With a towel draped over his shoulder, Stanley Johnson told reporters Friday on a dirt track outside his villa on Mount Pelion that he wasn’t “100% up to speed” on the British public's reaction since he went to Greece for “a quiet time, to organize the house.”
The trip has met with criticism for having violated — at the very least — the spirit of Greece’s coronavirus restrictions as well as the current travel guidance in the U.K.
The Greek government, which has been lauded for the country's comparatively low number of confirmed coronavirus cases and eager to salvage the summer tourist season, extended its ban on flights from the U.K. until July 15 amid concerns over Britain's still-high infection rates.
Many also think that the elder Johnson's trip to Greece via the Bulgarian capital of Sofia went against the overarching advice of Britain’s Foreign Office, which currently recommends avoiding ”all but essential” travel.
“All I can say is that it’s always a great joy to me, it’s such a great joy to me, to arrive in Greece,” Johnson said Friday.
He said he had “just one week to get everything organized” at the property ahead of July 15, the date he anticipates Greece will finally permit flights from the U.K.
On Friday, the British government said that starting July 10 it will scrap a requirement for people arriving from dozens of countries, including Greece, to spend 14 days in isolation.
Johnson said he is due to return to the U.K. on that date, meaning that under the new guidelines he won't have to quarantine himself.
He refused to be drawn into a discussion of whether his trip had caused problems for his son, who spent a week hospitalized with COVID-19 in April. Boris Johnson also refused Friday to be drawn into his father’s travel arrangements.

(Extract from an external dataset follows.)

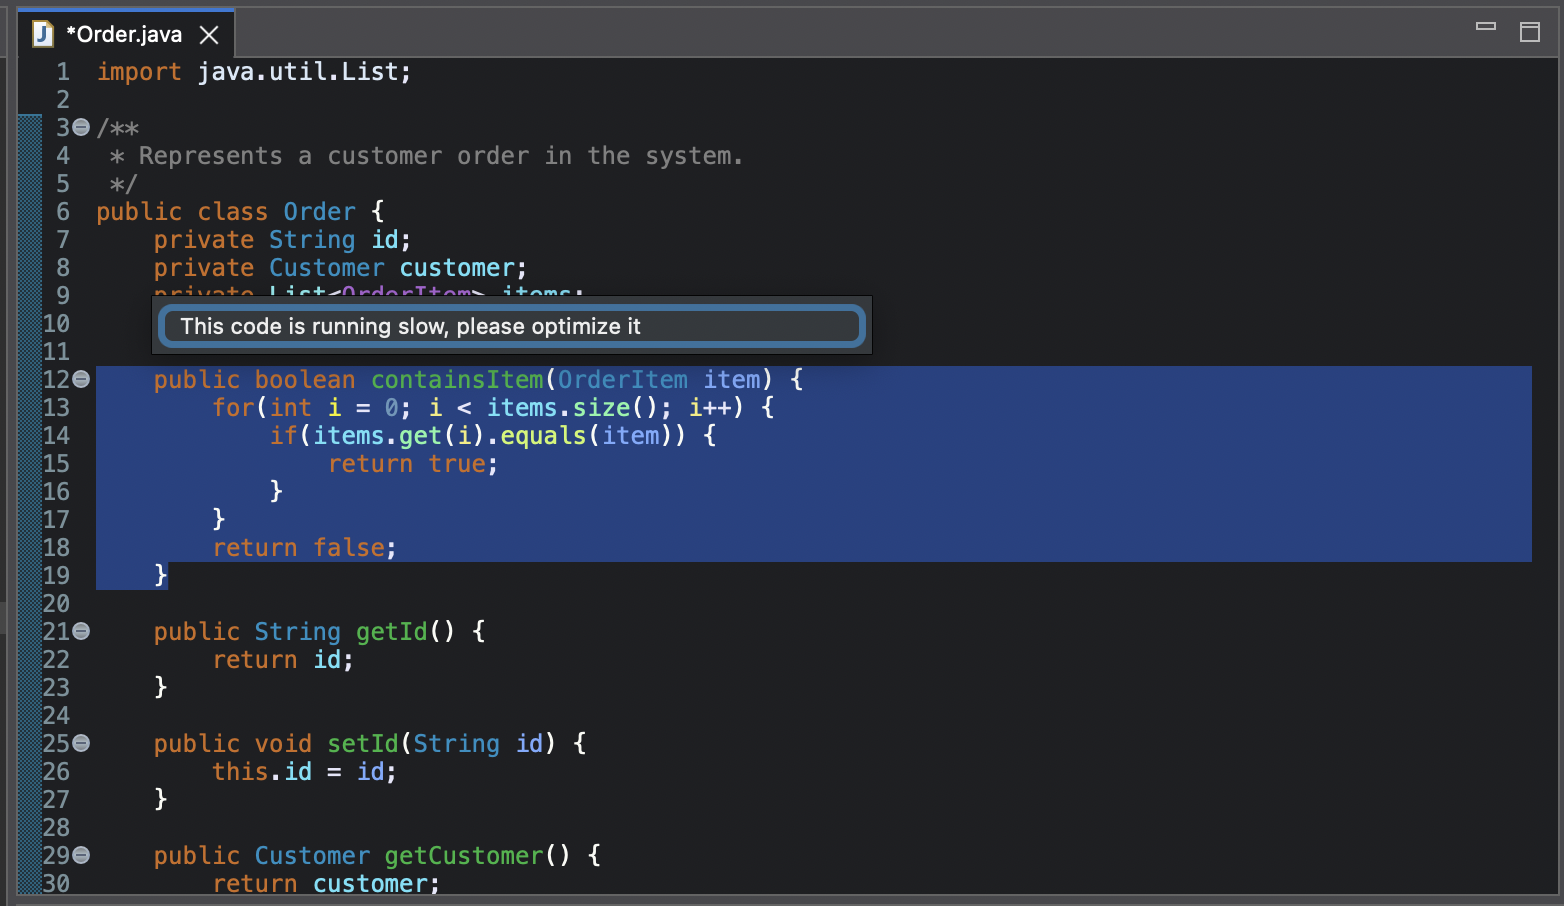Click the return false statement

News of Stanley Johnson's trip came weeks after the British government faced a tide of anger over the revelation that the prime minister's chief aide, Dominic Cummings, traveled more than 250 miles (400 kilometers) from London to his parents’ home in northeast England in March when everyone but essential workers was urged to stay at home.
Many fear that word of Cummings' decision to venture out diluted the government's lockdown message and potentially could lead to people ignoring the government's standing guidelines and the virus spreading again. The U.K. has an official coronavirus-related death toll of more than 44,200, the world's third-highest behind the United States and Brazil.